Assigned task -> Write out exactly, and only, the lines from the one containing "Task: Click the copy tag icon" through the last line of the listing below.

Provided data ->
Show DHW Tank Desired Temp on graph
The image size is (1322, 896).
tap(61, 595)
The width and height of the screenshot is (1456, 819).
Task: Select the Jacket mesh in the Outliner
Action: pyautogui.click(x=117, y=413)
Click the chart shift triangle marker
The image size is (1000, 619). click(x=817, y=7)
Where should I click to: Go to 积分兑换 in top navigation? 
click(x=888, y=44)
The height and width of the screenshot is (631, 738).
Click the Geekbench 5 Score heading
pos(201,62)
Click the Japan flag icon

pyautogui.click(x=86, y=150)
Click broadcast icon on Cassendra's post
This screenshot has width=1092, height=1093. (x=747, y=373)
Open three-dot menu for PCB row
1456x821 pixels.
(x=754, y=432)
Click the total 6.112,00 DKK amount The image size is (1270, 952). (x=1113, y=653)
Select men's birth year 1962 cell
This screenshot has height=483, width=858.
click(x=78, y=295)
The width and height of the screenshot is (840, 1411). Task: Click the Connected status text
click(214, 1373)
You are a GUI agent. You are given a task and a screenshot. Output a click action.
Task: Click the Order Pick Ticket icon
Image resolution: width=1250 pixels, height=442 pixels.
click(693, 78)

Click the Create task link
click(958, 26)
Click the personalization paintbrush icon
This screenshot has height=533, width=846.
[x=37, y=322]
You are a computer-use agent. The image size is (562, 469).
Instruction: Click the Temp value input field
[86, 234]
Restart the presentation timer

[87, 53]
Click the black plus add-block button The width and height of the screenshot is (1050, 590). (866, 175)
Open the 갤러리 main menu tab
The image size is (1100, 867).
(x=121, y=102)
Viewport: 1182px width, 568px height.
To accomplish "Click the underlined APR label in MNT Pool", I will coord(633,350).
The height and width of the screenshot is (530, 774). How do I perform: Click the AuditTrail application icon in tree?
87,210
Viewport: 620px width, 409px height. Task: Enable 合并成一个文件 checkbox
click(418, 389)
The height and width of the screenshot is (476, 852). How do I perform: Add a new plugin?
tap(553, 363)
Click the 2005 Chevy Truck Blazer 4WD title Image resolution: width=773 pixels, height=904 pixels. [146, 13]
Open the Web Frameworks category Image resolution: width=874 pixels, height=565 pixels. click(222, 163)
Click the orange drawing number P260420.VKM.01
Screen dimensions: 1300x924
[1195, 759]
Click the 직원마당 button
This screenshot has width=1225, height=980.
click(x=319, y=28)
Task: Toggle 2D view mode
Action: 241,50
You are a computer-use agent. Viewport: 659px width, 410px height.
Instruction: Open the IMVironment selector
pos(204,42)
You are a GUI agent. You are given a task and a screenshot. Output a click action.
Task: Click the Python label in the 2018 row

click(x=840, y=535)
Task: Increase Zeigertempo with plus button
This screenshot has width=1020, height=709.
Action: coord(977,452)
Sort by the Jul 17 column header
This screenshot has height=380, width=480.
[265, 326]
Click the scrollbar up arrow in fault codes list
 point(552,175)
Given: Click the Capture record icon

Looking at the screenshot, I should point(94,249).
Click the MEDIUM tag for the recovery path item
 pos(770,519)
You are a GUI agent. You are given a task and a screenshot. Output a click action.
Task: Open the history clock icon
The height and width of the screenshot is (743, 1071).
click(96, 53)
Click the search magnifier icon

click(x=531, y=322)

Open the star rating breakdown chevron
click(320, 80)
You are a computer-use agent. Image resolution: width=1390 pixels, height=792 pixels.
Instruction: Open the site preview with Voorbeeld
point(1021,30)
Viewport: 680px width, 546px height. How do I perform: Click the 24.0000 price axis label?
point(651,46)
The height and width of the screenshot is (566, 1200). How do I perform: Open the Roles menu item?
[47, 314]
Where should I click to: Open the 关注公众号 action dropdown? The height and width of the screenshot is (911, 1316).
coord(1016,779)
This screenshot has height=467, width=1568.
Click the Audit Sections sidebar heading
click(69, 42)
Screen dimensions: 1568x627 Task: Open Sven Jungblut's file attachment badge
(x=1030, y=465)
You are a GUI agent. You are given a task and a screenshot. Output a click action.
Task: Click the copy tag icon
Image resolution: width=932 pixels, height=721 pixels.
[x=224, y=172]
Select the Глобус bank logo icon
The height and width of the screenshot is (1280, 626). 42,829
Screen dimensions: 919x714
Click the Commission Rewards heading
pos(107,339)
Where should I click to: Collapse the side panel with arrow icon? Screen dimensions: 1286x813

Problem solution ->
Task: Click the copy tag icon
Image resolution: width=932 pixels, height=721 pixels.
[x=224, y=172]
Select the Глобус bank logo icon
The height and width of the screenshot is (1280, 626). 42,829
Screen dimensions: 919x714
Click the Commission Rewards heading
pos(107,339)
Where should I click to: Collapse the side panel with arrow icon? Screen dimensions: 1286x813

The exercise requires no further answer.